** Input for this task follows **
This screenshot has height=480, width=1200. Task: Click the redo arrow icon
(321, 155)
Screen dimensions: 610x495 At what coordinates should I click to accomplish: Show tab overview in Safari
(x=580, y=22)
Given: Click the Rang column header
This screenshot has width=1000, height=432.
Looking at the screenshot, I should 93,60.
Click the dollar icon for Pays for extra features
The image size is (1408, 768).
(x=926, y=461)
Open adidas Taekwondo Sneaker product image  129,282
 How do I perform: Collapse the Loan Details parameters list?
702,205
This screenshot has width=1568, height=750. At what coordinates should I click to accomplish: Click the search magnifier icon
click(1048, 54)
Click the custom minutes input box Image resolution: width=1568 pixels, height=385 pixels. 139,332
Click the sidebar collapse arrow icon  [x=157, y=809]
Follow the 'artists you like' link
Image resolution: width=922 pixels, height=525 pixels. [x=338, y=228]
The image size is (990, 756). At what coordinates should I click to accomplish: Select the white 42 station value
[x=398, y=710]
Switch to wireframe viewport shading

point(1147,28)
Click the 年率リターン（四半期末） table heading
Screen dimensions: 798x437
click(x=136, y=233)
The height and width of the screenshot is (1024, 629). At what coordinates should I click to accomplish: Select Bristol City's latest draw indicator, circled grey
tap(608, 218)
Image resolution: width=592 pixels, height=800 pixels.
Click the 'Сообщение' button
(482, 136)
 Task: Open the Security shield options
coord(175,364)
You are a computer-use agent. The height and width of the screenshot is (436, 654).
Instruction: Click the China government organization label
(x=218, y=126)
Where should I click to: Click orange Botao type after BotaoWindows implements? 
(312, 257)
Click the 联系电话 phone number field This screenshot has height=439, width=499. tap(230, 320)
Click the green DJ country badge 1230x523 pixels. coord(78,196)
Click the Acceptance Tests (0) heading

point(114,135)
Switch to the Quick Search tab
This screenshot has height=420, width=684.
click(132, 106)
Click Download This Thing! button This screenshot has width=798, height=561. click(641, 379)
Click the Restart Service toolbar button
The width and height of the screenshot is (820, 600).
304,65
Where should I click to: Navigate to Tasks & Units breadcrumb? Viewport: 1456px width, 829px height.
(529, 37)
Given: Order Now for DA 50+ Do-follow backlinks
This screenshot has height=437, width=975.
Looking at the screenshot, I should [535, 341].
** End of Input for this task **
**Your instructions**
Each record above needs to be transcribed word for word.

**Expected answer**
This screenshot has height=480, width=1200. Task: Click the redo arrow icon
(321, 155)
Screen dimensions: 610x495 At what coordinates should I click to accomplish: Show tab overview in Safari
(x=580, y=22)
Given: Click the Rang column header
This screenshot has width=1000, height=432.
Looking at the screenshot, I should 93,60.
Click the dollar icon for Pays for extra features
The image size is (1408, 768).
(x=926, y=461)
Open adidas Taekwondo Sneaker product image  129,282
 How do I perform: Collapse the Loan Details parameters list?
702,205
This screenshot has width=1568, height=750. At what coordinates should I click to accomplish: Click the search magnifier icon
click(1048, 54)
Click the custom minutes input box Image resolution: width=1568 pixels, height=385 pixels. 139,332
Click the sidebar collapse arrow icon  [x=157, y=809]
Follow the 'artists you like' link
Image resolution: width=922 pixels, height=525 pixels. [x=338, y=228]
The image size is (990, 756). At what coordinates should I click to accomplish: Select the white 42 station value
[x=398, y=710]
Switch to wireframe viewport shading

point(1147,28)
Click the 年率リターン（四半期末） table heading
Screen dimensions: 798x437
click(x=136, y=233)
The height and width of the screenshot is (1024, 629). At what coordinates should I click to accomplish: Select Bristol City's latest draw indicator, circled grey
tap(608, 218)
Image resolution: width=592 pixels, height=800 pixels.
Click the 'Сообщение' button
(482, 136)
 Task: Open the Security shield options
coord(175,364)
You are a computer-use agent. The height and width of the screenshot is (436, 654).
Instruction: Click the China government organization label
(x=218, y=126)
Where should I click to: Click orange Botao type after BotaoWindows implements? 
(312, 257)
Click the 联系电话 phone number field This screenshot has height=439, width=499. tap(230, 320)
Click the green DJ country badge 1230x523 pixels. coord(78,196)
Click the Acceptance Tests (0) heading

point(114,135)
Switch to the Quick Search tab
This screenshot has height=420, width=684.
click(132, 106)
Click Download This Thing! button This screenshot has width=798, height=561. click(641, 379)
Click the Restart Service toolbar button
The width and height of the screenshot is (820, 600).
304,65
Where should I click to: Navigate to Tasks & Units breadcrumb? Viewport: 1456px width, 829px height.
(529, 37)
Given: Order Now for DA 50+ Do-follow backlinks
This screenshot has height=437, width=975.
Looking at the screenshot, I should [535, 341].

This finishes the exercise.